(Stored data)

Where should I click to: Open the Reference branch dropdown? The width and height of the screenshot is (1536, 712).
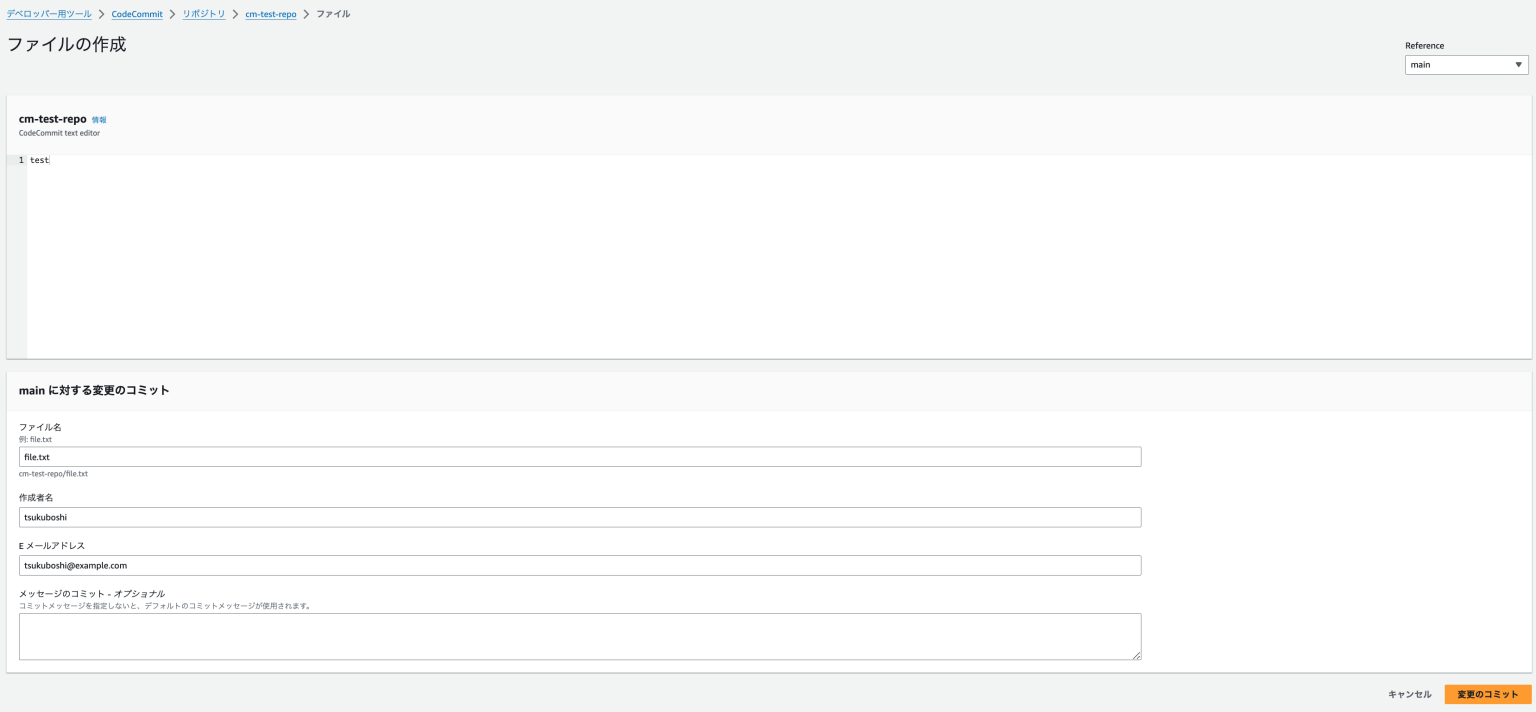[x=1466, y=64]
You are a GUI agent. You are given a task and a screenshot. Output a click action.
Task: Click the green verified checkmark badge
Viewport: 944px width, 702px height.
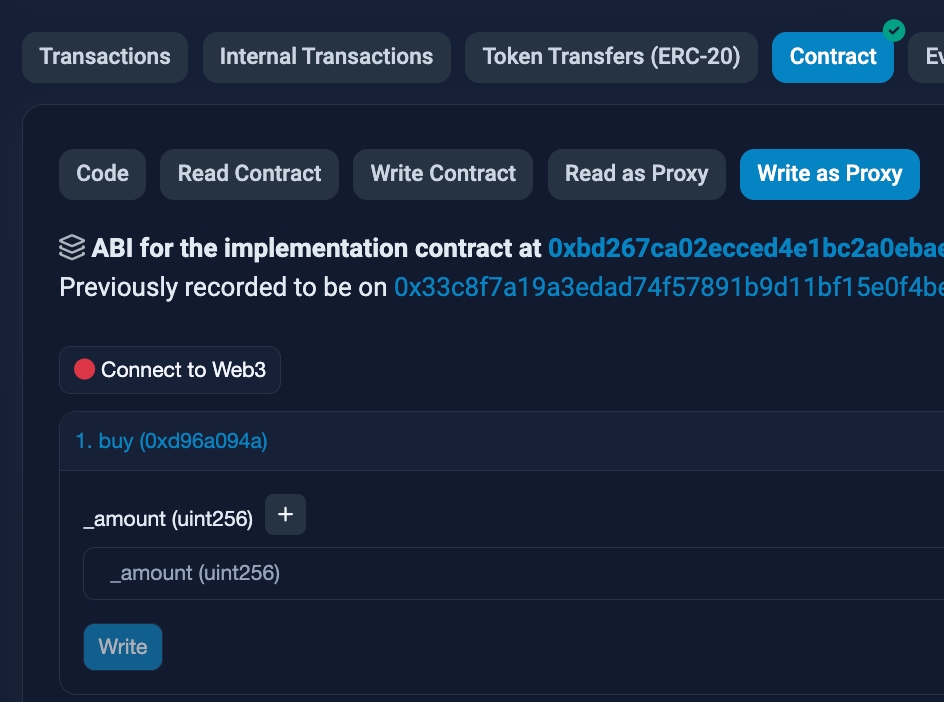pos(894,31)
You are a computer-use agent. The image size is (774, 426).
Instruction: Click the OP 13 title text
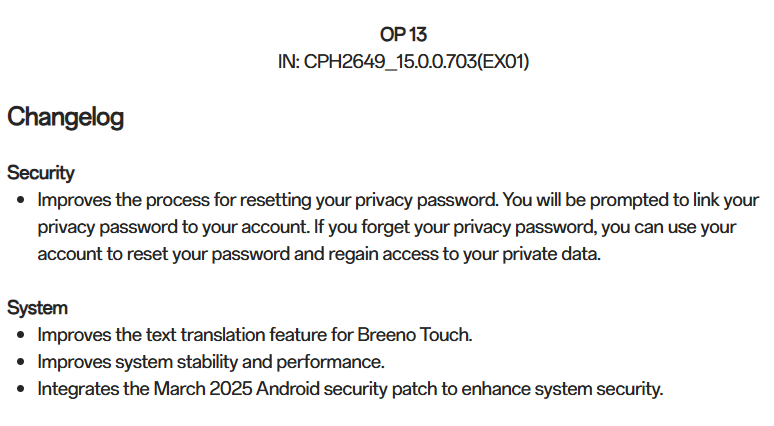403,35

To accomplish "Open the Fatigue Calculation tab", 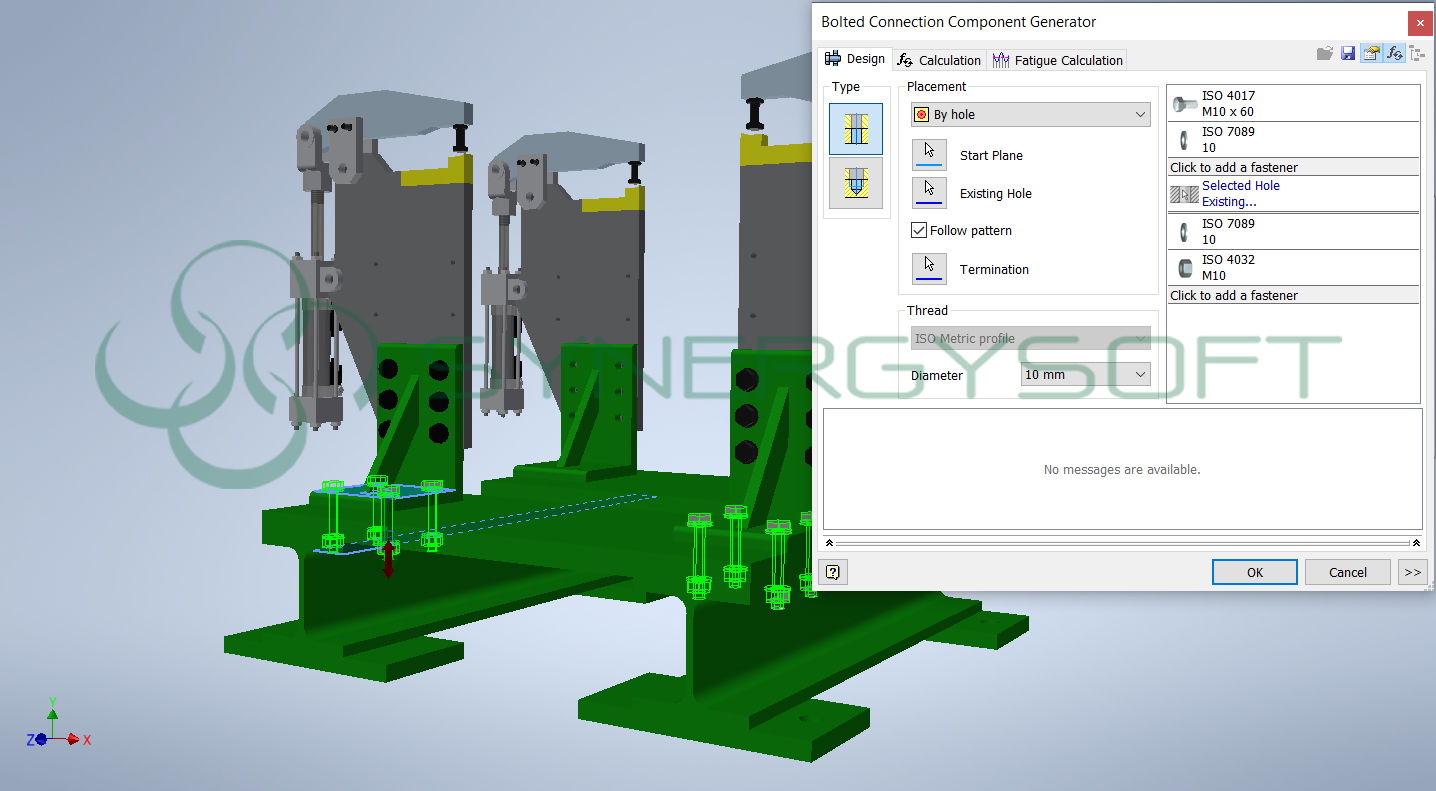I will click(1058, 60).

• **DIRECTIONS FOR THIS TASK**
Lines above that contain the string "agent" make up the answer.

• **TASK RESULT**
You are a GUI agent. You are given a task and a screenshot. Output a click action.
You are a computer-use agent. The image size is (774, 426).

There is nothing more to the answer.